Ethos — This refers to how an author presents themselves. In order to be persuasive, it’s important to build trust, credibility and authority. That might mean referencing previous works, explaining personal experience or even demonstrating reliable knowledge through relevance and accuracy.
Logos — This is the use of rational, logical arguments. In report writing, to write with logos means to draw a consistent through line to demonstrate cause and effect. It means showing facts and figures, pairing quotes with statistics and creating a structured story.
Pathos — This is your appeal to emotion. Writing with pathos is an acknowledgement that humans are note purely rational creatures. We are persuaded as much (if not more) by feelings than facts. To invoke pathos in report writing involves telling human stories, providing vivid descriptions and building empathy.
In addition to writing with consideration of ethos, logos and pathos — there are a number of modern techniques that have been developed to give your reports a persuasive edge. By utilising these, we can shift the dynamic of reports from documents that are considered alongside personal beliefs, to the drivers of action. Here are four of the most effective techniques:
- Repetition. Not only does this technique serve as a memory aid, but there is a distinct link between the number of times a point is repeated and the relative weight we mentally assign to it. The more times a point is made, the more important readers will consider it to be.

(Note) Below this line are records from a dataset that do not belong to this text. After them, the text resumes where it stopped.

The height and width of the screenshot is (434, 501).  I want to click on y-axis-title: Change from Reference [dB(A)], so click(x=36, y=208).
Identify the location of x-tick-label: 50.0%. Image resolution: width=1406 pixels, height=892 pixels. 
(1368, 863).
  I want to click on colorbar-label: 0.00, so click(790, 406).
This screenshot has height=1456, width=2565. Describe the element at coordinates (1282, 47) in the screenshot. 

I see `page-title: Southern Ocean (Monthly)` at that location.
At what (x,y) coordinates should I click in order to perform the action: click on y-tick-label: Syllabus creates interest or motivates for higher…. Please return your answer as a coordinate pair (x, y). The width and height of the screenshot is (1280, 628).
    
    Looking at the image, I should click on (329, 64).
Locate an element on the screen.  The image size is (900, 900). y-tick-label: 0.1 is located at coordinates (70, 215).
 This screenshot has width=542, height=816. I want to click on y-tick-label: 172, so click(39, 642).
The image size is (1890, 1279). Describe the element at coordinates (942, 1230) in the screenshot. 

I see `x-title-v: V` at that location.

- Questioning. If our goal is to drive action, then reporting cannot be a one-sided affair. Whilst it is the role of the report to deliver information, it’s also crucial to engage stakeholders with relevant rhetorical questions that engage critical thinking.
- Clarity. The easier a narrative is to understand, the easier it is to act upon. It can be tempting to stuff reports with ‘the full picture’ or deliver information as its presented. But complexity breeds inaction. It can lead to analysis paralysis. Instead, be clear with your points and deliver a linear decision-making pathway.
- Timing. Industry doesn’t stand still. Reports reflect a snapshot in time; the longer the gap between that snapshot and resulting action, the less impactful results might be. Keep this in mind when writing your report and emphasise the benefits of timely decision-making based on your findings.
Ultimately, if you take one point away from this article — it’s that research reports are much more than neutral presentations of data. They are a vital part of the decision-making process, and one that provide insight professionals a rare opportunity to guide stakeholders down the path of customer-centricity.
Reports are the moments in which both company culture and carefully applied persuasive techniques can come together to inspire change and drive meaningful action. But it’s up to us to make that happen, and be the voice customers would want to be in that room. Not an impartial one, but a passionate and compelling one.